■ **TASK**: When duplicating the records beneath this instruction, omit every picture and keep all else exact.

-----

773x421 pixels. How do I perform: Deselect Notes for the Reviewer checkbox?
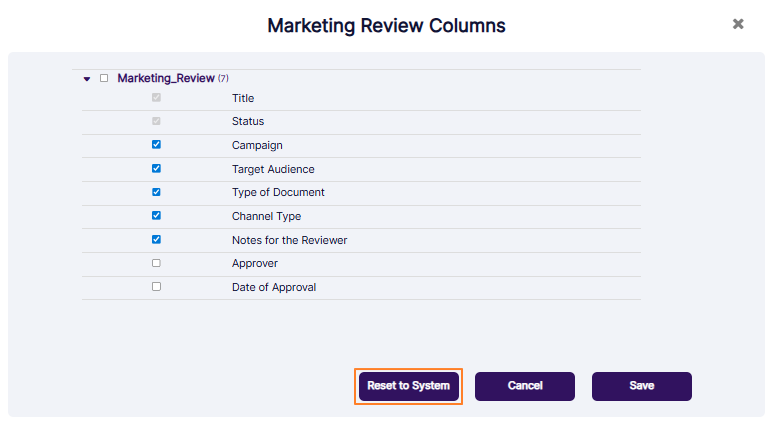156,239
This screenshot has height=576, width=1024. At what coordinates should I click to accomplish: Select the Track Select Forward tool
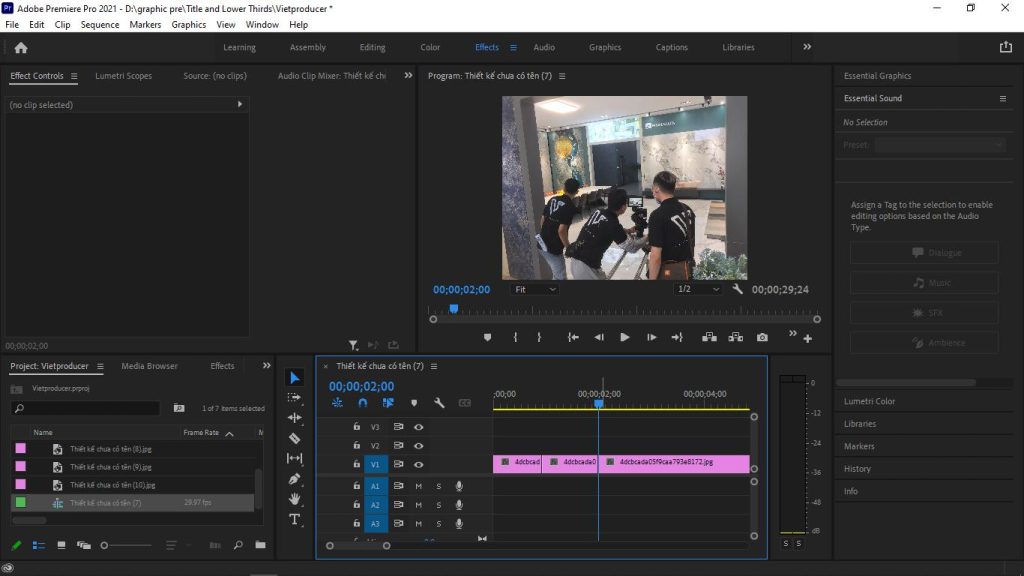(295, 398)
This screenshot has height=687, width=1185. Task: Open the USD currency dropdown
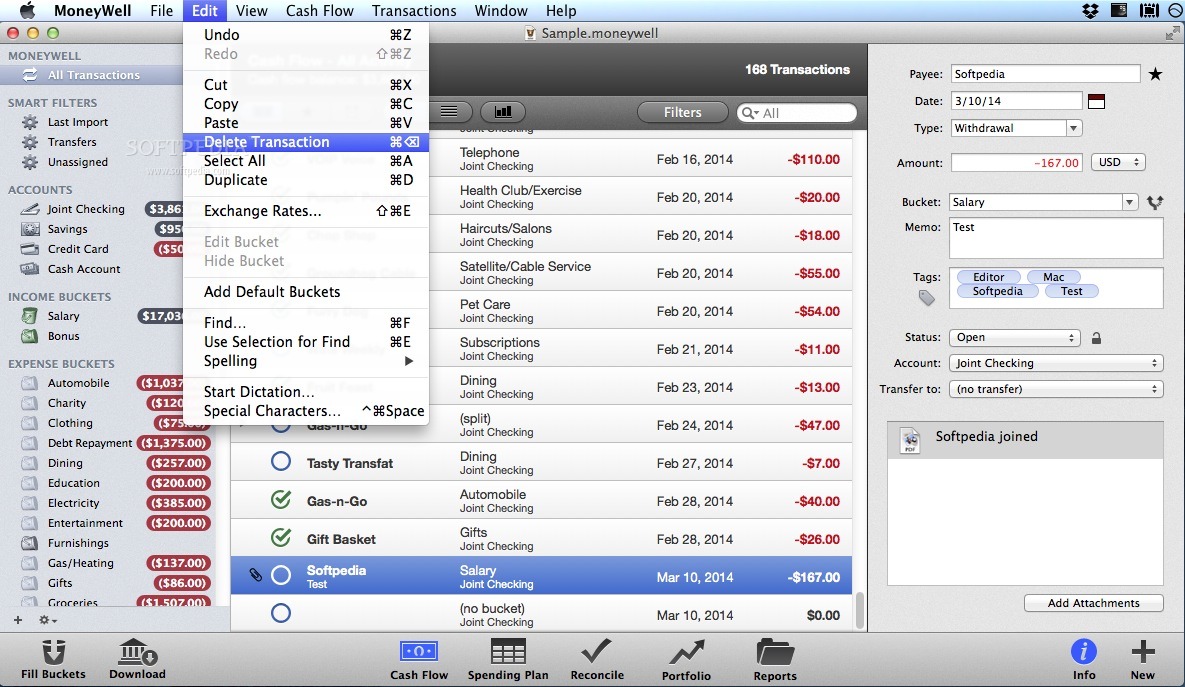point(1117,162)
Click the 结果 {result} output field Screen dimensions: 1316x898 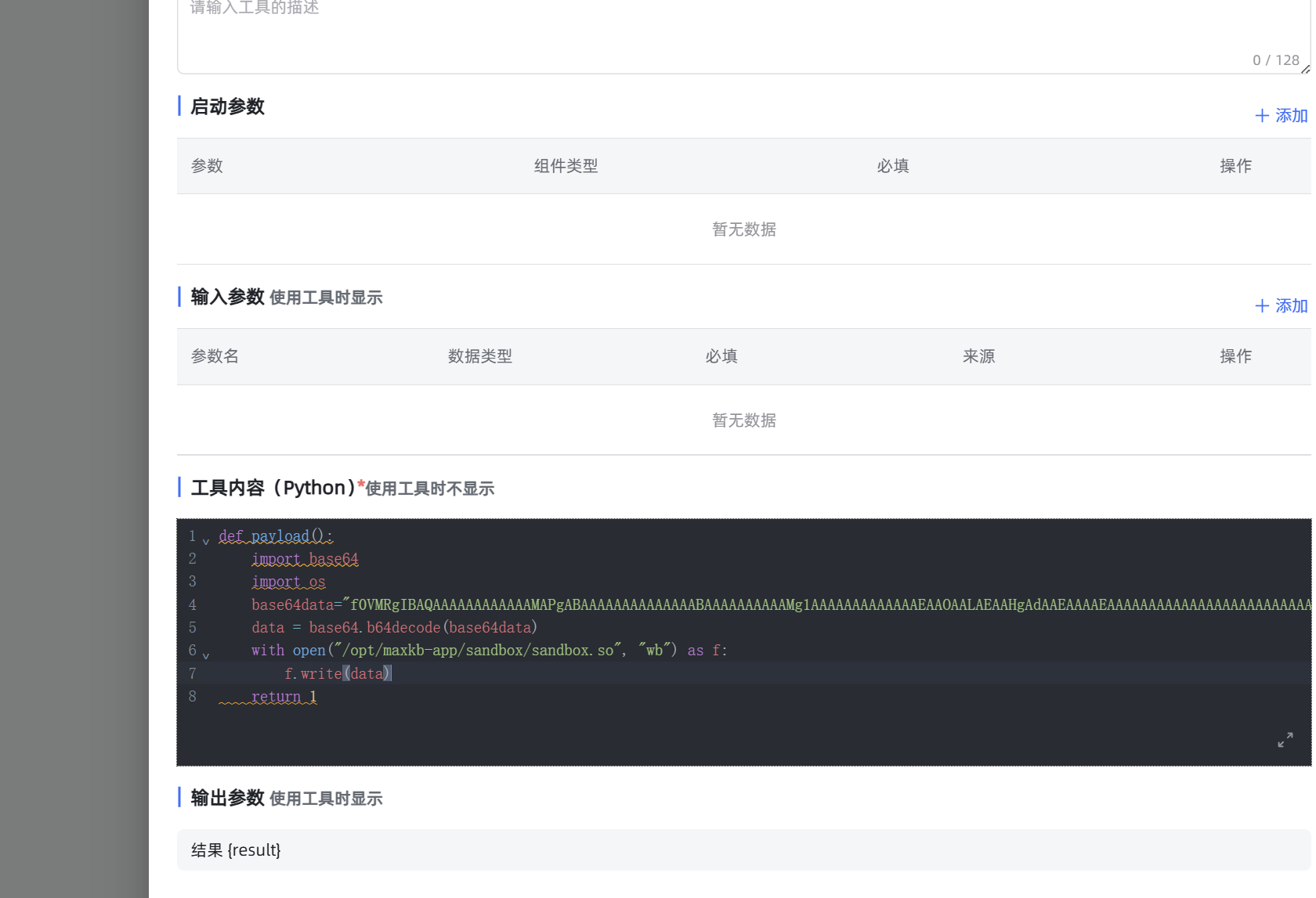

-----

■ **ANSWER SPACE**:
773x421 pixels. How do I perform: Deselect Notes for the Reviewer checkbox?
156,239
This screenshot has height=576, width=1024. At what coordinates should I click to accomplish: Select the Track Select Forward tool
(295, 398)
This screenshot has height=687, width=1185. Task: Open the USD currency dropdown
point(1117,162)
Click the 结果 {result} output field Screen dimensions: 1316x898 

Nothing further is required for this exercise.